Kommentar Der Tiefpunkt

Kommentar: René Weder

17.3.2019

Unmöglich, in den Dialog zu treten: GC-Spieler nähern sich den Chaoten erfolglos an.
Unmöglich, in den Dialog zu treten: GC-Spieler nähern sich den Chaoten erfolglos an.
Bild: Teleclub

Nach dem schändlichen Fussball-Abend in Sion wird es eine hohe Busse und Geisterspiele für den Grasshopper Club absetzen. Die paar Chaoten, die für den Eklat sorgten, haben rechtlich keine harten Konsequenzen zu befürchten. Man wird zum Tagesgeschäft übergehen – und beim nächsten Skandal die Hände verwerfen. Eine gesellschaftspolitische Bankrotterklärung. 

Stephan Anliker hat in den Jahren, seit er 2014 das Präsidium im Grasshopper Club übernommen hat, nicht immer die richtigen Entscheidungen getroffen: Sein Trainerverschleiss ist immens (Tomislav Stipic ist seit 2012 der siebte Trainer an der Seitenlinie), die Besetzung zentraler Posten im Verein – etwa jene des Sportchefs – sind fragwürdig, die Transferpolitik generell ein Desaster.

Machtkämpfe und Intrigen haben dem Klub zugesetzt und der «auswärtige» Anliker selbst kam trotz positiver Absichten nie bei den Zürchern an. Dass der Verein mit dem Wegzug nach Niederhasli noch so viel zu tun hat wie der EHC Kloten mit der Stadt Zürich, macht die Sache auch nicht besser. Die letzten Titel liegen weit zurück: Meister wurde GC unter Marcel Koller letztmals 2003, Cupsieger unter Uli Forte 2013.

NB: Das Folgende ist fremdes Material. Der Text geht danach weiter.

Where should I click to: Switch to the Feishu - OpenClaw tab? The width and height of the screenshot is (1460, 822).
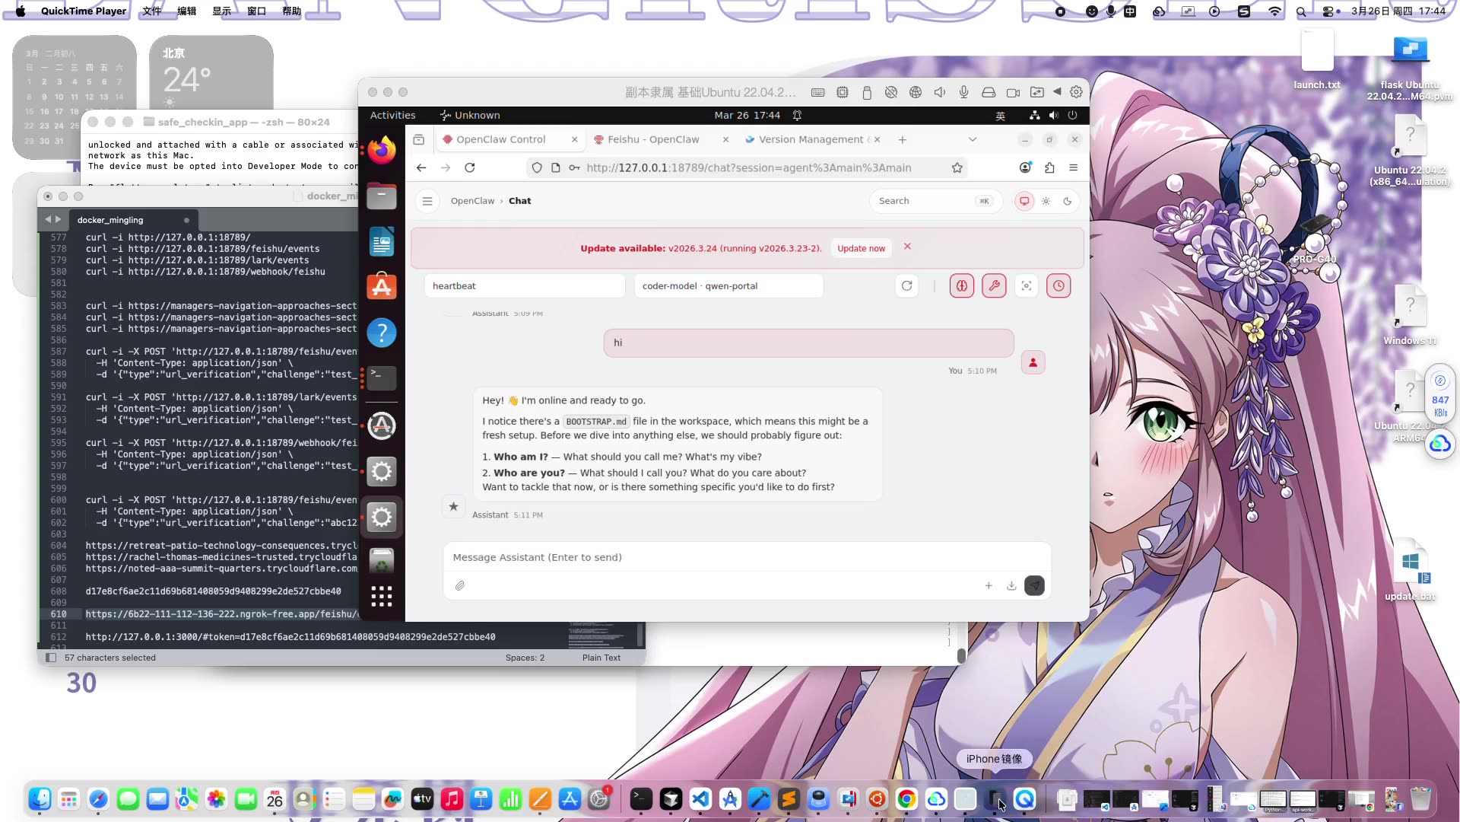coord(653,139)
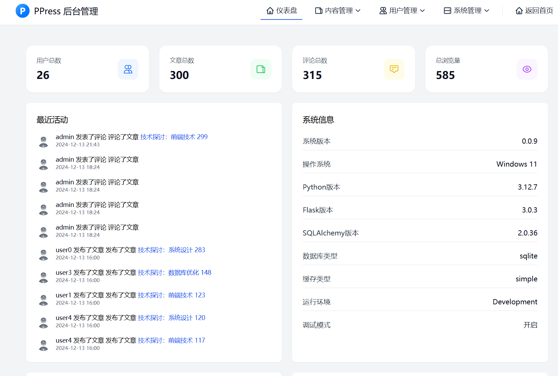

Dem schleichenden sportlichen Untergang gehen der Zerfall der Reputation und den Wegfall der Identifikation einher. Rekordmeister (27), Rekordcupsieger (19), Traditionsverein (1886): Man verbindet dieser Tage vieles mit GC, aber diese Begriffe gehören nicht mehr dazu. Immer weniger Fans wollen dem Niedergang ihres Vereins zusehen, wenden sich ab, bleiben den Spielen fern. Das Leiden ist der Scham gewichen. Das ist mit ein Grund, weshalb in der Fankurve eine Umwälzung stattfand und Tür und Tor für allerlei Klientel öffnete.

Auf dem Spiel steht viel mehr als der Abstieg eines Vereins

Den vorläufigen Tiefpunkt dessen haben wir am Samstagabend im Tourbillon gesehen. Präsident Anliker bezeichnet die randalierende Meute als «wilde Tiere», «aufgegeilt». Höchstwahrscheinlich mit verbotenen Substanzen zugedröhnt und nicht fähig, in den Dialog zu treten. Führt man sich die Bilder vor Augen, war es schon fast fahrlässig, die Mannschaft vor das Gehege treten zu lassen, in der Hoffnung, die Situation beruhigen zu können. Pure Aggression schlug den jungen Spielern und dem Staff entgegen. Ein höchst verstörendes Bild, das vom Schweizer Fussball in die Welt getragen wird.

Bei aller Frustration über die sportliche Leistung: Was wir am Samstag in Sion gesehen haben, ist der absolute Tiefpunkt im Schweizer Klubfussball. Die Vereine können der Gewalt nicht alleine entgegentreten. Nur die Liga dafür verantwortlich zu machen, greift ebenfalls zu kurz. Auch ist die Politik gefordert. Es braucht strengere Gesetze, mehr Kontrolle, härtere Sanktionen, was  letztlich zu noch mehr Überwachung und personalisierten Tickets führen wird. Das Produkt «Schweizer Fussball» ist heute um ein dunkles Kapitel reicher. Es ist völlig egal, ob GC absteigt oder nicht, auf dem Spiel steht ein viel höheres Gut: Die Sicherheit jener, die auf dem Platz stehen und jener, die eigentlich nur eines wollen: Ein Fussballspiel schauen. Es wäre eine gesellschaftspolitische Bankrotterklärung, wenn das in der Schweiz nicht möglich sein sollte.